100 and 1 ways to ask...

When it comes to relationships, maybe we’re all in glass houses, and shouldn’t throw stones. Because you can never really know. Some people are settling down, some are settling and some people refuse to settle for anything less than butterflies…-Carrie Bradshaw


On the first Sunday night of June, inside the very busy Starbucks in Greenbelt 3, my cousin and I were wasting away hours before she boards her plane back to Virginia and DC.

Over tea, chocolate and mango cake, we were having a serious conversation about our thoughts on a sad event when I broke the somber mood:

Me: "I just realized that we've been asked the same question over and over again."

V: "I know! Never thought THAT question could be asked in sooo many ways!"

Let's see...

"May asawa ka na? Boyfriend?" (generally asked with a sense of genuine curiosity as if they really care about your status in life)

"Wala ka pang asawa????" (asked with a sense of shock or worst, horror on people's faces)

"Bakit wala ka pang asawa?" (asked with a sense of amazement at the reality that we are still single)

"Hindi ka pa nag aasawa?!" (translation: Girl, who the heck are you waiting for?)

"Mag asawa ka na kaseh." (translation: you must be so sad - find a husband already. Now na!..)

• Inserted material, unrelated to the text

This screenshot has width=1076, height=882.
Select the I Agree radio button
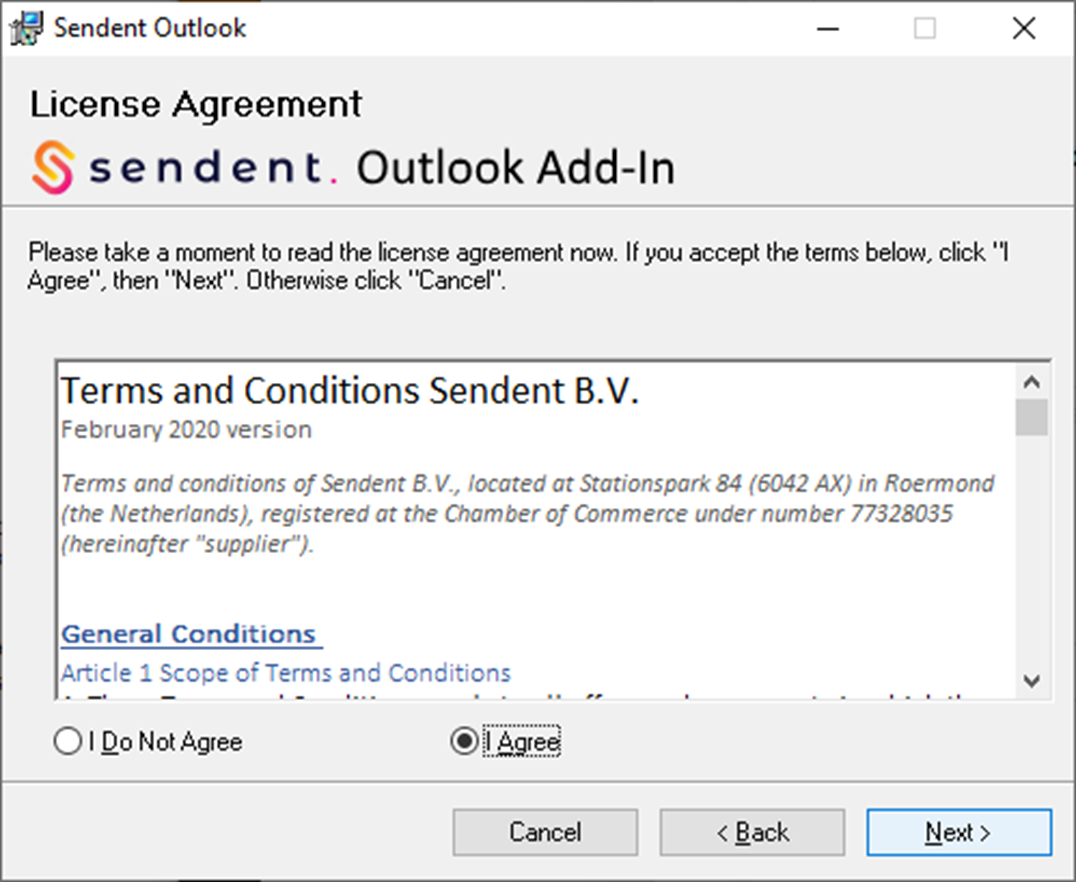465,741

"Nag asawa ka na ba?" (hmmm, do I need to tell you if did?)

"Wala ka pa palang asawa..."(translation: what is wrong with you???Pitiful girl!)

"Kailan ka ba mag aasawa?" (I would also like to know the EXACT date but God doesn't work that way :) )

"Asan ang asawa mo? Eh boyfriend?" (somewhere out there, the guy is probably trying to figure out the same thing..)

"Single ka pa?" (Yes! Thanks for pointing out the obvious- in front of a dozen or so strangers!)

"Wala pa syang asawa." (People talking about you to other strangers in whispers and you are feet away from their table...)



And then you hear the lingering talks...

"Maganda naman....."

"Ang lakas kaseh ng dating nyo."

"Pihikan ata eh."

"Mukha kaseng neneng, ayaw mag lipstick,ayaw maglagay ng make up."


It's a Pinoy thing- us and our lack of tack or our desire to know the personal details about someone at first meet-or meeting them again after a long time.

It amuses me that people really would ask that question without respect for the event where they are -or anywhere for that matter.

But it saddens me that being single is a status that does not generate respect as much as being married does in my own culture despite the truth that all the married persons who asked us the same question over and over again know for a fact that being married does not necessarily translate to a very happy life.

Maybe, just maybe, they want us to share in their miseries too.

My cousin and I have similar and different reasons why we are still single.

As a follower of Jesus, I have learned to embrace my single status as part of God's goodness in my life. I am not afraid of it. I don't get stressed by it. It's just a fact that I live with just like the other facts of my life at the moment. That is God's grace at work in imperfect me. Daily, I trust (or try to) his sovereignty over my status. Like Job, I have come to know over the years firsthand that He can do all things and no purpose of His can be thwarted. I know that He is not wantonly withholding a status change; my status now is a good thing because no good thing does He withhold from His children. So daily I live my life and try to remember that my personal happiness is not the ultimate reason for my existence (or my being saved and adopted for that matter): that my chief end is to glorify God and enjoy Him forever (or by enjoying Him forever if you agree with Piper's thesis).

That is what good doctrine does to your soul- it is what anchors you and set your sails in the God of hope up high, no matter how difficult it becomes to navigate the waters of life -or how tumultuous or abruptly your love story ends- or how stale or uneventful your lovelife has been for the longest time.

I know the events of last week will not be the last time where I get asked the same question over and over. I just hope that the next time,I will be able to say "Yes, I am single" in more ways than one without being exasperated, wanting to be sarcastic or worst,finding myself sadly affected.

maybe I will be Glee-ish about it and sing this line instead:

And my head told my heart:"let love grow";
But my heart told my head,
This time no,
This time no.
-Winter Winds, Mumford and Sons-

or quip with my best faux English accent:

"I'm alone not lonely."
-Emma Morley, One Day (David Nichols)-

or throw one of Carrie's smart lines instead:

"I'm missing the bride gene. I should be put in a test tube and studied."

or be spiritual and paraphrase Spurgeon:

"In the season of my singleness, His comfort delights my soul because the God who has been sufficient until now should be trusted to the very end."

Still, there are days that I find myself in agreement with John Mayer of old- but don't tell my cousin I said that.